## BEGIN EXTRACT

Perhaps the best aspect of our holiday home, though, was its proximity to the beautiful Domaine de Chantilly, a perfect stately pile in which to while away an afternoon. Originally built for the Montmorency family in 1560, its majestic interior is opulent, yet the formal gardens are a wonderful playground for young and old alike. As the children ran wild through the 383 acres of lawns and forest paths, we sat back and admired the architectural splendour and the bygone days of French aristocracy against the backdrop of stunning natural charm. With a wallaby zoo, a maze and the enticing cream pastries in the cafés, Chantilly is a well-kept secret in this region of France.  Just opposite the grand house are the largest horse stables in Europe, complete with equestrian shows within the grandeur of the 18th century architecture. 

Also not far from our rental home in the Picardy region of France was Chateau de Pierrefonds, the setting for films such as the 1998 version of "The Man in the Iron Mask" starring Leonardo DiCaprio and John Malkovich.  The BBC's "Merlin" was also filmed here, using the castle as a representation of Camelot.  We had great fun burning off some energy at this beautiful castle.  With under-18s going free, it made for a cheap and educational daytrip.

Once we'd fully explored the locale of Chantilly, we ventured into the bright lights of Paris.  As the local train hurtled through the suburban environs of this captivating city, we kept the children entertained with a 'spot the Eiffel Tower' competition. Their faces when they eventually spotted the 324m high monolithic pylon were a joy to witness; their eyes lit up to see such an iconic landmark.

Once we'd arrived at Gare du Nord, we didn't stop. We walked for hours, taking in all the sights.  Sacre Coeur, the Eiffel Tower, Le Louvre and Arc de Triomphe were all ticked off our list. Every corner of this city was visited on foot and, by the time, we found ourselves eye to eye with Mona Lisa, we were exhausted and more than ready to return to the calm of Chantilly.

The next day, Parc Asterix, only 15 miles from our accommodation, was everything we'd hoped it would be. From the larger-than-life characters wandering the park to the stomach-churning rollercoasters, all was an excellent day's worth of fun. A cool alternative to the worldwide monopoly of Disney just down the road, Parc Asterix has the feel of a bygone age of amusement park and it seems earthier and more honest than other theme parks we've visited.  Entrance prices to Parc Asterix are as you would expect.  At fifty euros for adult tickets and 40 euros for children, this could be an expensive day out.  However, by converting our Tesco Clubcard points before leaving the UK, we managed to enjoy our day with Asterix and Obelix for free.  For just £15 worth of Clubcard points, we were able to get a day's entry ticket posted to us and ready to be exchanged at the ticket office.

## END EXTRACT
## BEGIN EXTRACTED MATERIAL

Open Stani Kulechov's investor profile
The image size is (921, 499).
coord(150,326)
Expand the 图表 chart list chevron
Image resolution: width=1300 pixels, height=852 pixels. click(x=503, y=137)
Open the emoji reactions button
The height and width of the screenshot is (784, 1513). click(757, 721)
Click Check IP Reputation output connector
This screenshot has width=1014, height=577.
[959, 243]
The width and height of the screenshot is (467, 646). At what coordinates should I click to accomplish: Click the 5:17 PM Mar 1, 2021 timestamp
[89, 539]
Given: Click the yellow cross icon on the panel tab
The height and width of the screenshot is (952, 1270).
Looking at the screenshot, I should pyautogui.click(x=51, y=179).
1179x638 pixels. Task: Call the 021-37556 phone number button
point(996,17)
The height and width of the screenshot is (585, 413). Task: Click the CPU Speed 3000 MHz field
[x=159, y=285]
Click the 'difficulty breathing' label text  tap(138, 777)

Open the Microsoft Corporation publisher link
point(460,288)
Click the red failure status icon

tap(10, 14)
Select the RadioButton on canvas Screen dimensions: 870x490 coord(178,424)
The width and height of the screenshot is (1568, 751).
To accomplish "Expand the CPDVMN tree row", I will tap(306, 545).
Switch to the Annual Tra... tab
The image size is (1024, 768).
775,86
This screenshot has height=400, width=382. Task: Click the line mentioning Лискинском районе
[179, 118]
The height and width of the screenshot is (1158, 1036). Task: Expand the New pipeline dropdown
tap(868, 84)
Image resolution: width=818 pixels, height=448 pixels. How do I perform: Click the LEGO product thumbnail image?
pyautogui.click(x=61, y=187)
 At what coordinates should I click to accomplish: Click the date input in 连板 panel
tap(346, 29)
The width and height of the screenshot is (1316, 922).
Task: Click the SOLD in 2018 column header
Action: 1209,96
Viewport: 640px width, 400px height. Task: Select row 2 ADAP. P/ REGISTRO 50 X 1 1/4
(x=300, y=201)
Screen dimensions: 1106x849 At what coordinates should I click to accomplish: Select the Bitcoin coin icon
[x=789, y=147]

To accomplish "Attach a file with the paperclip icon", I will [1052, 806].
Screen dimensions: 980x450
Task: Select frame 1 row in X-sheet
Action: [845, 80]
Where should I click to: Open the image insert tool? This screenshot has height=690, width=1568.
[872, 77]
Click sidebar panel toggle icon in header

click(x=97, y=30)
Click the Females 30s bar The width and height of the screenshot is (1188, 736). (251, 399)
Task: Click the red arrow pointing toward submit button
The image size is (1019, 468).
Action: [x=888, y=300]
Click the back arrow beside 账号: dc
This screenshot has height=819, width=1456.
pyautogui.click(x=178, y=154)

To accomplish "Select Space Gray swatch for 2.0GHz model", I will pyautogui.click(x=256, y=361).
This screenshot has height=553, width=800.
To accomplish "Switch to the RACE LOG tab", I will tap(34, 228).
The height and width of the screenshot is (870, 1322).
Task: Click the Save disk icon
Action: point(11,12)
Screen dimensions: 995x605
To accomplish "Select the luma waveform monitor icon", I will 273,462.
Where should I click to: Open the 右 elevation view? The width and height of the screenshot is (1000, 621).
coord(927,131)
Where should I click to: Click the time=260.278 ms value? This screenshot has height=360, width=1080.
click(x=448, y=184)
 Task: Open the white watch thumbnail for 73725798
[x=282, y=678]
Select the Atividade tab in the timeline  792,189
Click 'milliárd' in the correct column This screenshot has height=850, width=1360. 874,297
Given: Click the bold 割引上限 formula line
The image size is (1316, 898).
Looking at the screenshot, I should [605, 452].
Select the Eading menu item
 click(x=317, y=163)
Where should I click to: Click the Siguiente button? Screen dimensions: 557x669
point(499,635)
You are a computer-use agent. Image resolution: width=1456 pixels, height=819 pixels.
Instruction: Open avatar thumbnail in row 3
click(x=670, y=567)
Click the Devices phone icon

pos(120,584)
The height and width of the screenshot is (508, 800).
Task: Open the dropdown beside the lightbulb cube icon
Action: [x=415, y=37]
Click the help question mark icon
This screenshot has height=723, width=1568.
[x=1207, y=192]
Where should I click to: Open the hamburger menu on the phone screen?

## END EXTRACTED MATERIAL

According to the French holiday account above, for which family was the Domaine de Chantilly originally built, and in what year?

**COMPLETE RESPONSE:** The Montmorency family, in 1560.